Genetic Analyses Benefit From Using Less Heterogeneous Phenotypes: An Illustration With the Hospital Anxiety and Depression Scale (HADS)

Phenotypic heterogeneity of depression has been cited as one of the causes of the limited success to detect genetic variants in genome‐wide studies. The 7‐item Hospital Anxiety and Depression Scale (HADS‐D) was developed to detect depression in individuals with physical health problems. An initial psychometric analysis showed that a short version (“HADS‐4”) is less heterogeneous and hence more reliable than the full scale, and correlates equally strong with a DSM‐oriented depression scale. We compared the HADS‐D and the HADS‐4 to assess the benefits of using less heterogeneous phenotype measures in genetic analyses.

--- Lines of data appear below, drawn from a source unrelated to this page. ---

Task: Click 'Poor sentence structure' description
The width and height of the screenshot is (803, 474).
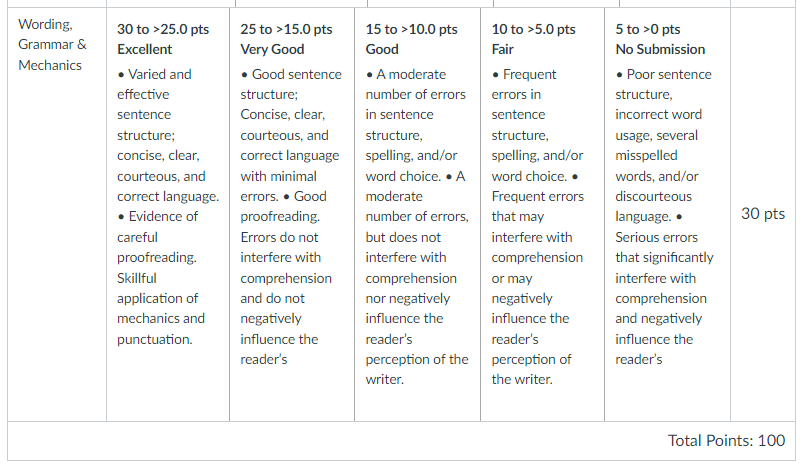Action: 663,84
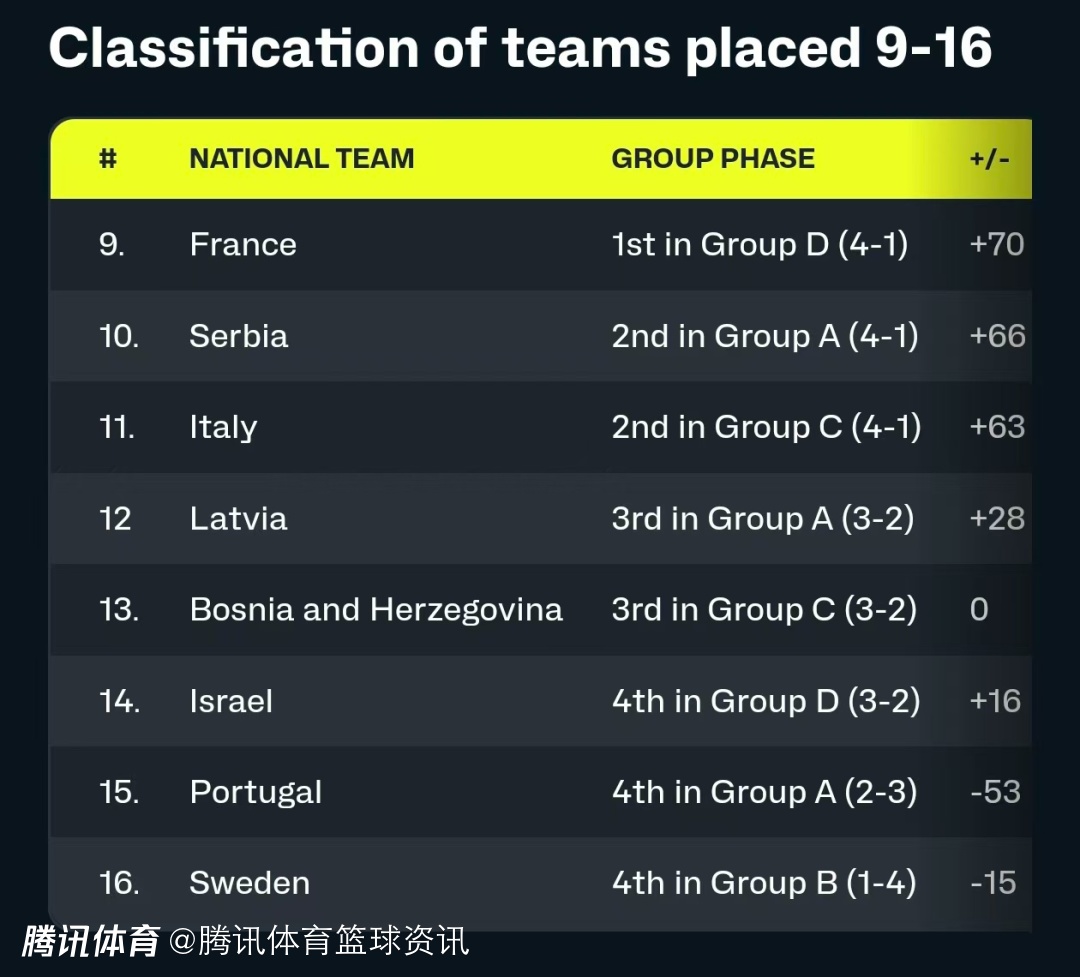Click the GROUP PHASE column header

713,158
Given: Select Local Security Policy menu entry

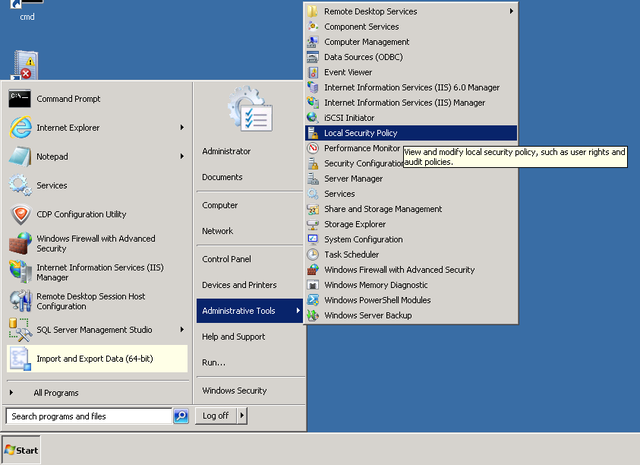Looking at the screenshot, I should coord(360,132).
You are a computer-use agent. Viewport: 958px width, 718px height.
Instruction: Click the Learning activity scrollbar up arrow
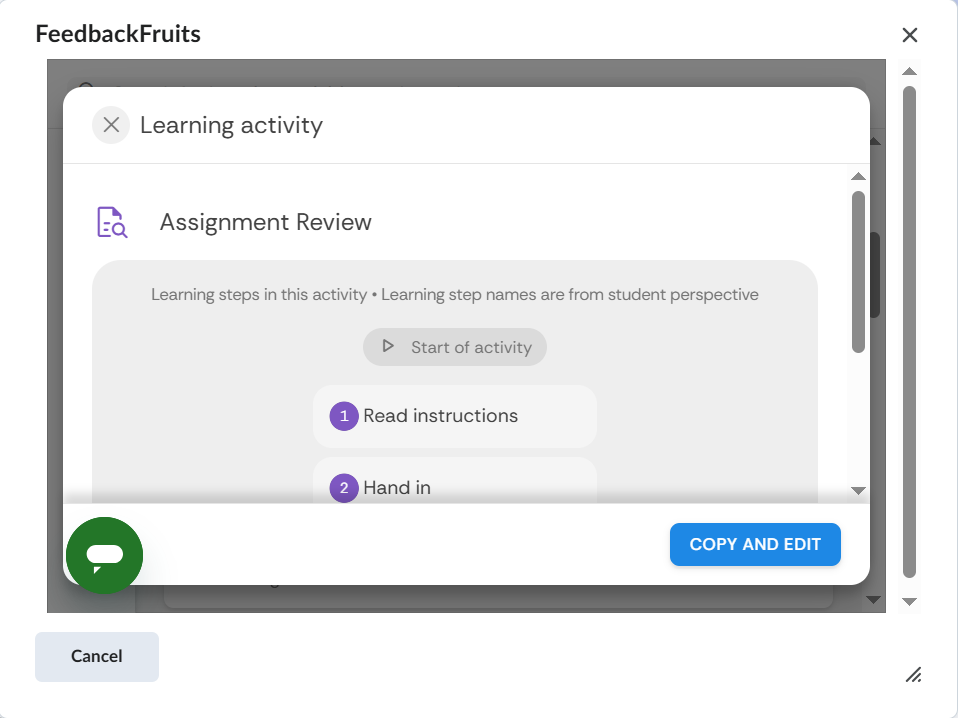858,177
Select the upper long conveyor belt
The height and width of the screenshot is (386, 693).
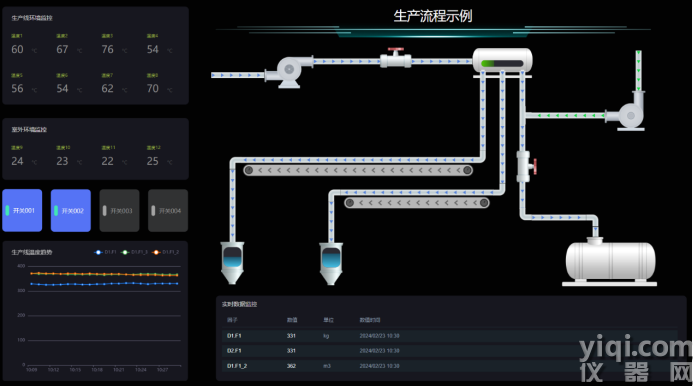coord(358,170)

We compared HADS‐D and HADS‐4 in three separate analyses: (1) twin‐ and family‐based heritability estimation, (2) SNP‐based heritability estimation using the software GCTA, and (3) a genome‐wide association study (GWAS). The twin study resulted in heritability estimates between 18% and 25%, with additive genetic variance being the largest component. There was also evidence for assortative mating and a dominance component of genetic variance, with HADS‐4 having slightly lower estimates of assortment. Importantly, when estimating heritability from SNPs, the HADS‐D did not show a significant genetic variance component, while for the HADS‐4, a statistically significant amount of heritability was estimated. Moreover, the HADS‐4 had substantially more SNPs with small P‐values in the GWAS analysis than did the HADS‐D. Our results underline the benefits of using more homogeneous phenotypes in psychiatric genetic analyses. Homogeneity can be increased by focusing on core symptoms of disorders, thus reducing the noise in aggregate phenotypes caused by substantially different symptom profiles.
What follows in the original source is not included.